In Model Building train the model using the prepared data to learn patterns and make predictions. The model is trained on your dataset, which is typically divided into three main subsets: training, development (dev), and test sets.
Purpose of Each Set
-
Training Set: Used to fit the model. This is where the model learns the patterns and relationships within the data. The majority of the data is allocated here to ensure the model has enough information to learn effectively.
-
Development (Dev) Set: Also known as the validation set, it is used to tune the model parameters and make decisions about model architecture. It helps in preventing overfitting by providing a separate dataset to evaluate the model’s performance during training.
-
Test Set: Used to evaluate the final model’s performance/ Model Evaluation. This set is not used during the training process and provides an unbiased evaluation of the model’s ability to generalize to new, unseen data.
Historical Suggestions
- Train-Test Sets: 70% training, 30% testing.
- Train-Dev-Test: 60% training, 20% development, 20% testing.
Modern Approach
- With larger datasets, a split of 98% training, 1% development, and 1% testing is often used. This is because modern models require more data to learn effectively, and larger datasets allow for smaller proportions to be allocated to dev and test sets while still maintaining sufficient data for evaluation.
Code Example
Considerations
- Data Setup: Be careful when setting up the training and test data to ensure they are representative of the problem domain.

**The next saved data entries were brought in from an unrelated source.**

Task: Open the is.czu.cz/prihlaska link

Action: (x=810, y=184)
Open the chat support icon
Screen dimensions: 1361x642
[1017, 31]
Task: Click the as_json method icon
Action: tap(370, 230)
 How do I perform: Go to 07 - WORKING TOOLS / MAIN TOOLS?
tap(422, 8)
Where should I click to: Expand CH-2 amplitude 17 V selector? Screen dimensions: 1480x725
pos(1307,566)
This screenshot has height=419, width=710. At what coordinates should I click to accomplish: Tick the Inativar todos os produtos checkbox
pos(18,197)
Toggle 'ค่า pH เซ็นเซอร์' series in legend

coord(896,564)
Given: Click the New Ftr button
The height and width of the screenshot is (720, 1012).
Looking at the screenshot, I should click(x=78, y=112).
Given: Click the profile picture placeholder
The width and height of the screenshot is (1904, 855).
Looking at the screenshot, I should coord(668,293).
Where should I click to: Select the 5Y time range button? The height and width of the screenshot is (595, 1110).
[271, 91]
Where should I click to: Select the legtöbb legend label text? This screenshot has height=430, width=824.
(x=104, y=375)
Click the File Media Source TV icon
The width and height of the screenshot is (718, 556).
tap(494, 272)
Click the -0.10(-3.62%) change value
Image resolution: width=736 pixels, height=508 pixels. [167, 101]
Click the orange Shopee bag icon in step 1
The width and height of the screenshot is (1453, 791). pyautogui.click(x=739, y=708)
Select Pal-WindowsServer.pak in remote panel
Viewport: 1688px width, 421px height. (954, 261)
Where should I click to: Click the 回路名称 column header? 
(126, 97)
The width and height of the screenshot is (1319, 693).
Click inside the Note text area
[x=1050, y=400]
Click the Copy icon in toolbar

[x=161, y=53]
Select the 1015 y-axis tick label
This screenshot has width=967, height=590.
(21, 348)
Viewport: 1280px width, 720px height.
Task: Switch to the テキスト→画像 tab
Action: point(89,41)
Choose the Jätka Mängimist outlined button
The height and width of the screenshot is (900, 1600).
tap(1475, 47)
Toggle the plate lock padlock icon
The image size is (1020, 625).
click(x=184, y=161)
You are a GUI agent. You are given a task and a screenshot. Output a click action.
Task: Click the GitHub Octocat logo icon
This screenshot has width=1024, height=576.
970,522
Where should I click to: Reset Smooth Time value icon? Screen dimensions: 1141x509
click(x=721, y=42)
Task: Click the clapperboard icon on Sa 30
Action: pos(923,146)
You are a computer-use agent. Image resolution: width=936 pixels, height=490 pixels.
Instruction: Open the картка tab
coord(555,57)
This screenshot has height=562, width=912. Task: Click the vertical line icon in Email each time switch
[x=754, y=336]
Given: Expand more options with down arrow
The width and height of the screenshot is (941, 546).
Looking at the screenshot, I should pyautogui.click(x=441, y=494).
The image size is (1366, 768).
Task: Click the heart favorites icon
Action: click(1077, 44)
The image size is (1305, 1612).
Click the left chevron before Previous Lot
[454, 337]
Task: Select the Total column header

- ==Distributions: Dev and test sets should be from the same distribution to ensure consistent evaluation metrics. Avoid having subsets that are biased, such as data from the same geographical area.==
- Handling Different Distributions: Randomly shuffle the data before splitting to ensure that each subset is representative of the whole dataset.
- Cross Validation: Consider using cross-validation techniques to make the most of your data, especially when the dataset is small.